Carb Mods
I just finished my carb mods using the drill the slide 7/64's, 2.5 turns on fuel screw, 120 main jet, and the N1TC needle on the 2nd notch method that I have seen in several postings. (Used the 120 main jet and 2nd notch because I live at 5,000 ft); however, I have seen posting that use the stock needle with a shim and install a #40 pilot jet without drilling the slide, is one better than the other?
Drilling the slide vent only increases the speed at which the slide can go up and down. Take the bike for a spin to get it up to temperature and then stop and let it idle for a few seconds, roughly however long you would be at a red light and watch the idle. At 2.5 turns you may be too rich. My specs are in my signature and at 2.5 mine wouldn't idle properly, it wanted to die out at stop signs. At 2.0 turns though it has a nice smooth idle.

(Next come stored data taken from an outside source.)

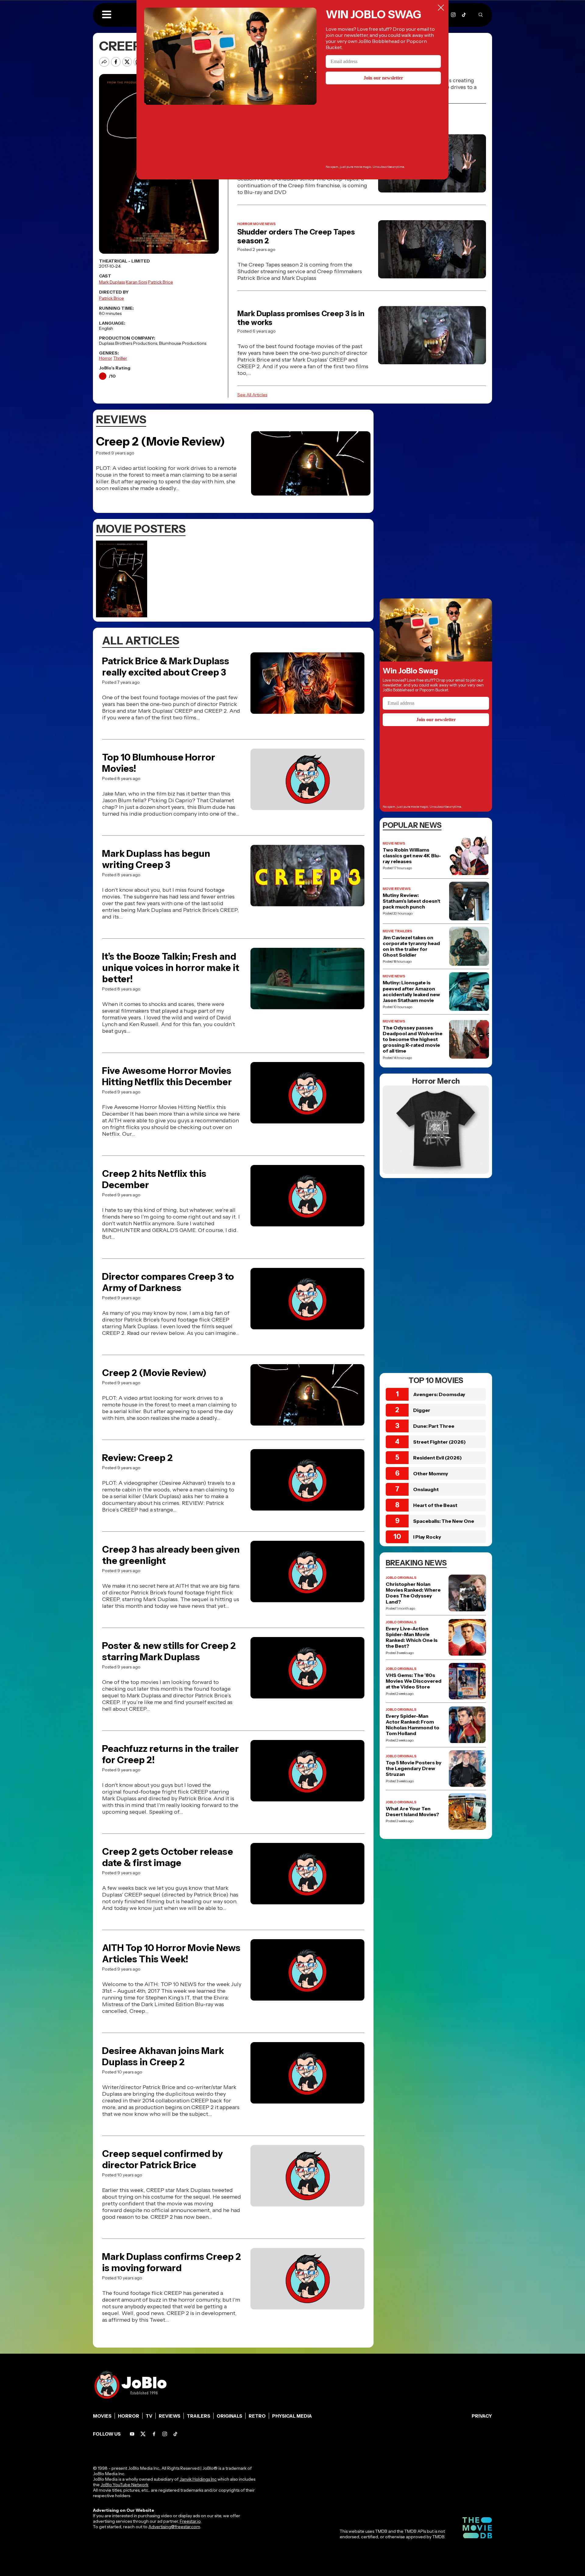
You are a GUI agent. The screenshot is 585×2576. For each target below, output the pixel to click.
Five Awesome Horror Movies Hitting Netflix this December (167, 1076)
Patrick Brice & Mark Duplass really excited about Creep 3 (165, 666)
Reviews (169, 2416)
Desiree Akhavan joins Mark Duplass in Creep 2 (163, 2056)
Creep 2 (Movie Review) (160, 441)
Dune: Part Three (433, 1426)
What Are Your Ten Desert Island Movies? (412, 1811)
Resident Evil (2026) (437, 1458)
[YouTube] (132, 2434)
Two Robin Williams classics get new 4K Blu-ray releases (412, 855)
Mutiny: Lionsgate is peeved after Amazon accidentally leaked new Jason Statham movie (411, 991)
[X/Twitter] (143, 2434)
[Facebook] (154, 2434)
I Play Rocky (427, 1537)
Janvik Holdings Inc (198, 2479)
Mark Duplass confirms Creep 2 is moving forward (171, 2262)
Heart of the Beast (435, 1505)
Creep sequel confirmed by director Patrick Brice (162, 2159)
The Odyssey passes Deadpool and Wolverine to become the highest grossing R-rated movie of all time (412, 1039)
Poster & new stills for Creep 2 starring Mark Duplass (169, 1651)
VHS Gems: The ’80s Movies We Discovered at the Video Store (413, 1681)
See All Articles (252, 394)
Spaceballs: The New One (443, 1521)
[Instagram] (453, 14)
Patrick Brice (160, 282)
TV (149, 2416)
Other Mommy (430, 1473)
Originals (229, 2416)
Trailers (198, 2416)
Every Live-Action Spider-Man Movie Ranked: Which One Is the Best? (412, 1637)
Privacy (482, 2416)
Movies (102, 2416)
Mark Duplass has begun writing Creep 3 (156, 859)
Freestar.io (190, 2521)
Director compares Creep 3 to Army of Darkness (168, 1282)
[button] (106, 15)
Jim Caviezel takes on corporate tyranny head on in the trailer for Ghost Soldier (411, 946)
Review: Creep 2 (137, 1457)
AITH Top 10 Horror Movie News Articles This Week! (171, 1953)
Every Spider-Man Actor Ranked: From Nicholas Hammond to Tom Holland (412, 1725)
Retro (257, 2416)
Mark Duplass (112, 282)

i have the n1tc needle on 3rd position, 125 main, a/f 2.0 turns out, full big gun exhaust, uni air filter, 40 pilot jet, all the mods.... sometimes my idle goes up to like 2000-2500, then back down to like 1500.... and when i adjust the idle with the **** when its idling high, when it goes back down by itself it pretty much dies,, so the idle is going up and down, not consistently might i add,,, cant figure it out... any help?
I stayed with the stock pilot. I have #125 main, needle on 2nd position, 2.5 turns on the fuel screw, drilled 7/64 kdx high flow snorkle, full Muzzy exhaust. My bike runs fine. A little decelleration pop but not too much. What would change if I switched to the #40 pilot?
I am running the 132 main on the 3rd position and the 40 pilot with the Full muzzy and the air box cover off. Man the bike is not even the same anymore. it's like I traded the bike in on a KLX 500 if they made one.